AIM OF THE EXERCISE:
The entries below should be transcribed in their entirety, exactly as written.

DATA TO EXAMINE:
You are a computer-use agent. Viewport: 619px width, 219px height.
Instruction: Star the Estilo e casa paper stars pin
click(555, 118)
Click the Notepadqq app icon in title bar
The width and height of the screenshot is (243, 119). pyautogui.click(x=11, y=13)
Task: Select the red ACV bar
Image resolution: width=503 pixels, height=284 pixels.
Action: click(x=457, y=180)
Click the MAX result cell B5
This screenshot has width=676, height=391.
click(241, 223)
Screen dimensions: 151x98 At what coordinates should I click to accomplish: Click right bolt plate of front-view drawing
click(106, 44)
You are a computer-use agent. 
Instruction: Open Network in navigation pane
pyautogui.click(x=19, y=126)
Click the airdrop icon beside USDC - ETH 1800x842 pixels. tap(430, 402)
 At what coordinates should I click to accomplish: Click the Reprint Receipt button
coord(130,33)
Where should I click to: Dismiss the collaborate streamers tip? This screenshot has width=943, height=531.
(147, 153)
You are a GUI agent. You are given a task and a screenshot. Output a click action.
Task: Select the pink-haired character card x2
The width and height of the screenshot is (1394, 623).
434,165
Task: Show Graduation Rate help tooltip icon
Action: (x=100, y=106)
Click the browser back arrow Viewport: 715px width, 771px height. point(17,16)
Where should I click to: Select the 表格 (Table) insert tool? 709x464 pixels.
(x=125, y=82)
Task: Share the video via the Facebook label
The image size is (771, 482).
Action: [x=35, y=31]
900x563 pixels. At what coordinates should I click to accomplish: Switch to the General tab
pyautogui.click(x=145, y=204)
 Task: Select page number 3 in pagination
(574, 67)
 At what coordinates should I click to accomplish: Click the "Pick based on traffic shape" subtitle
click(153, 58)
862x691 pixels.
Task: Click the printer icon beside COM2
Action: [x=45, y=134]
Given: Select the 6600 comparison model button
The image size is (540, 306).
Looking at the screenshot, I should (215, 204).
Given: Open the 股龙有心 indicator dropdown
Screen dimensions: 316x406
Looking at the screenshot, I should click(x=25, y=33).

COMPLETED TASK:
You are a computer-use agent. Viewport: 619px width, 219px height.
Instruction: Star the Estilo e casa paper stars pin
click(555, 118)
Click the Notepadqq app icon in title bar
The width and height of the screenshot is (243, 119). pyautogui.click(x=11, y=13)
Task: Select the red ACV bar
Image resolution: width=503 pixels, height=284 pixels.
Action: click(x=457, y=180)
Click the MAX result cell B5
This screenshot has width=676, height=391.
click(241, 223)
Screen dimensions: 151x98 At what coordinates should I click to accomplish: Click right bolt plate of front-view drawing
click(106, 44)
You are a computer-use agent. 
Instruction: Open Network in navigation pane
pyautogui.click(x=19, y=126)
Click the airdrop icon beside USDC - ETH 1800x842 pixels. tap(430, 402)
 At what coordinates should I click to accomplish: Click the Reprint Receipt button
coord(130,33)
Where should I click to: Dismiss the collaborate streamers tip? This screenshot has width=943, height=531.
(147, 153)
You are a GUI agent. You are given a task and a screenshot. Output a click action.
Task: Select the pink-haired character card x2
The width and height of the screenshot is (1394, 623).
434,165
Task: Show Graduation Rate help tooltip icon
Action: (x=100, y=106)
Click the browser back arrow Viewport: 715px width, 771px height. point(17,16)
Where should I click to: Select the 表格 (Table) insert tool? 709x464 pixels.
(x=125, y=82)
Task: Share the video via the Facebook label
The image size is (771, 482).
Action: [x=35, y=31]
900x563 pixels. At what coordinates should I click to accomplish: Switch to the General tab
pyautogui.click(x=145, y=204)
 Task: Select page number 3 in pagination
(574, 67)
 At what coordinates should I click to accomplish: Click the "Pick based on traffic shape" subtitle
click(153, 58)
862x691 pixels.
Task: Click the printer icon beside COM2
Action: [x=45, y=134]
Given: Select the 6600 comparison model button
The image size is (540, 306).
Looking at the screenshot, I should (215, 204).
Given: Open the 股龙有心 indicator dropdown
Screen dimensions: 316x406
Looking at the screenshot, I should click(x=25, y=33).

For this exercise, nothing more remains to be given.